## WHAT YOU HAVE TO DO
From the first line to the last, return the data exactly as written.
--------------------------------
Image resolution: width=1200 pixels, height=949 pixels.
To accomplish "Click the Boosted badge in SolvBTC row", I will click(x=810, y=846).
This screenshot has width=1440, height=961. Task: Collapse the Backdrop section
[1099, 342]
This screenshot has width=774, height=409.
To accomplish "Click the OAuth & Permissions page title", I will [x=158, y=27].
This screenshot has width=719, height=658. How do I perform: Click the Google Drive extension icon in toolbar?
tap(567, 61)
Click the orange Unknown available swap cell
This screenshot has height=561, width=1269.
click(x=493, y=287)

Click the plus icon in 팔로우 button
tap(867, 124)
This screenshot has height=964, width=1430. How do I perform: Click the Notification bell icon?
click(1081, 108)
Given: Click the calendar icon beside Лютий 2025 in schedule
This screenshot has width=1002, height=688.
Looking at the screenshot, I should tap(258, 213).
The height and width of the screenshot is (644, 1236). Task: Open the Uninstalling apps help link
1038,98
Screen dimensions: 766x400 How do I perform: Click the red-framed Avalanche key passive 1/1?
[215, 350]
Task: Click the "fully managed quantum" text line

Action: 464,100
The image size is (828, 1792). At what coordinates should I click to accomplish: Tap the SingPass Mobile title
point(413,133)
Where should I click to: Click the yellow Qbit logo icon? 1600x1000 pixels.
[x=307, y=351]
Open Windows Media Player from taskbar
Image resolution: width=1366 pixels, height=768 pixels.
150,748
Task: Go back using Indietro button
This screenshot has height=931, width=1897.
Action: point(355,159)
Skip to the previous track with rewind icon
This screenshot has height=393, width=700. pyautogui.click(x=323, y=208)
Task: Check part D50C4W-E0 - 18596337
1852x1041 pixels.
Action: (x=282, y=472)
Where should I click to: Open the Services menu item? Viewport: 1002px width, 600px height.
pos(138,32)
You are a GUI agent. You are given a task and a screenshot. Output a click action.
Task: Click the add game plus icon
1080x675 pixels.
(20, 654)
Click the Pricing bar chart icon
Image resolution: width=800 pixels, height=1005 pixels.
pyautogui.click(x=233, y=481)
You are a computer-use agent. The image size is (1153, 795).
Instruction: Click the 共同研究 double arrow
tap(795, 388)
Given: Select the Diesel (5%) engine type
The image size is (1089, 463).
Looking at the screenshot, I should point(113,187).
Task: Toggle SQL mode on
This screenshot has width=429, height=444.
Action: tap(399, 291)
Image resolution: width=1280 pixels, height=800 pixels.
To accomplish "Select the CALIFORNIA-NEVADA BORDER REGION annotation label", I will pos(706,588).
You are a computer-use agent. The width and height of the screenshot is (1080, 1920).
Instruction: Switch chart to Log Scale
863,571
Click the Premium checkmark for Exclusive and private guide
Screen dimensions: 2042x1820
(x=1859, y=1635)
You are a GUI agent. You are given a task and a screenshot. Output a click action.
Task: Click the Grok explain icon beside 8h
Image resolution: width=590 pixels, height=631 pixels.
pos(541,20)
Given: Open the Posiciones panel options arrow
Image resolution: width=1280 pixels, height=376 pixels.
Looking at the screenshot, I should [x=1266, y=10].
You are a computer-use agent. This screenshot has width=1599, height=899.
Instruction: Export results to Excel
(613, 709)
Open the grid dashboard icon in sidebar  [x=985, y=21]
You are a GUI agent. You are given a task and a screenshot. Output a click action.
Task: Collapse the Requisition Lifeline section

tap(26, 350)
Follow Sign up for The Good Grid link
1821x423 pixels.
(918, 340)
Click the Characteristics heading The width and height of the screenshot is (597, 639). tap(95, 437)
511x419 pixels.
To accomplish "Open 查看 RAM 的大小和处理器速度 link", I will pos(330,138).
--------------------------------
## TASK SOLUTION
Image resolution: width=1200 pixels, height=949 pixels.
To accomplish "Click the Boosted badge in SolvBTC row", I will click(x=810, y=846).
This screenshot has width=1440, height=961. Task: Collapse the Backdrop section
[1099, 342]
This screenshot has width=774, height=409.
To accomplish "Click the OAuth & Permissions page title", I will [x=158, y=27].
This screenshot has width=719, height=658. How do I perform: Click the Google Drive extension icon in toolbar?
tap(567, 61)
Click the orange Unknown available swap cell
This screenshot has height=561, width=1269.
click(x=493, y=287)

Click the plus icon in 팔로우 button
tap(867, 124)
This screenshot has height=964, width=1430. How do I perform: Click the Notification bell icon?
click(1081, 108)
Given: Click the calendar icon beside Лютий 2025 in schedule
This screenshot has width=1002, height=688.
Looking at the screenshot, I should tap(258, 213).
The height and width of the screenshot is (644, 1236). Task: Open the Uninstalling apps help link
1038,98
Screen dimensions: 766x400 How do I perform: Click the red-framed Avalanche key passive 1/1?
[215, 350]
Task: Click the "fully managed quantum" text line

Action: 464,100
The image size is (828, 1792). At what coordinates should I click to accomplish: Tap the SingPass Mobile title
point(413,133)
Where should I click to: Click the yellow Qbit logo icon? 1600x1000 pixels.
[x=307, y=351]
Open Windows Media Player from taskbar
Image resolution: width=1366 pixels, height=768 pixels.
150,748
Task: Go back using Indietro button
This screenshot has height=931, width=1897.
Action: point(355,159)
Skip to the previous track with rewind icon
This screenshot has height=393, width=700. pyautogui.click(x=323, y=208)
Task: Check part D50C4W-E0 - 18596337
1852x1041 pixels.
Action: (x=282, y=472)
Where should I click to: Open the Services menu item? Viewport: 1002px width, 600px height.
pos(138,32)
You are a GUI agent. You are given a task and a screenshot. Output a click action.
Task: Click the add game plus icon
1080x675 pixels.
(20, 654)
Click the Pricing bar chart icon
Image resolution: width=800 pixels, height=1005 pixels.
pyautogui.click(x=233, y=481)
You are a computer-use agent. The image size is (1153, 795).
Instruction: Click the 共同研究 double arrow
tap(795, 388)
Given: Select the Diesel (5%) engine type
The image size is (1089, 463).
Looking at the screenshot, I should point(113,187).
Task: Toggle SQL mode on
This screenshot has width=429, height=444.
Action: tap(399, 291)
Image resolution: width=1280 pixels, height=800 pixels.
To accomplish "Select the CALIFORNIA-NEVADA BORDER REGION annotation label", I will pos(706,588).
You are a computer-use agent. The width and height of the screenshot is (1080, 1920).
Instruction: Switch chart to Log Scale
863,571
Click the Premium checkmark for Exclusive and private guide
Screen dimensions: 2042x1820
(x=1859, y=1635)
You are a GUI agent. You are given a task and a screenshot. Output a click action.
Task: Click the Grok explain icon beside 8h
Image resolution: width=590 pixels, height=631 pixels.
pos(541,20)
Given: Open the Posiciones panel options arrow
Image resolution: width=1280 pixels, height=376 pixels.
Looking at the screenshot, I should [x=1266, y=10].
You are a computer-use agent. This screenshot has width=1599, height=899.
Instruction: Export results to Excel
(613, 709)
Open the grid dashboard icon in sidebar  [x=985, y=21]
You are a GUI agent. You are given a task and a screenshot. Output a click action.
Task: Collapse the Requisition Lifeline section

tap(26, 350)
Follow Sign up for The Good Grid link
1821x423 pixels.
(918, 340)
Click the Characteristics heading The width and height of the screenshot is (597, 639). tap(95, 437)
511x419 pixels.
To accomplish "Open 查看 RAM 的大小和处理器速度 link", I will pos(330,138).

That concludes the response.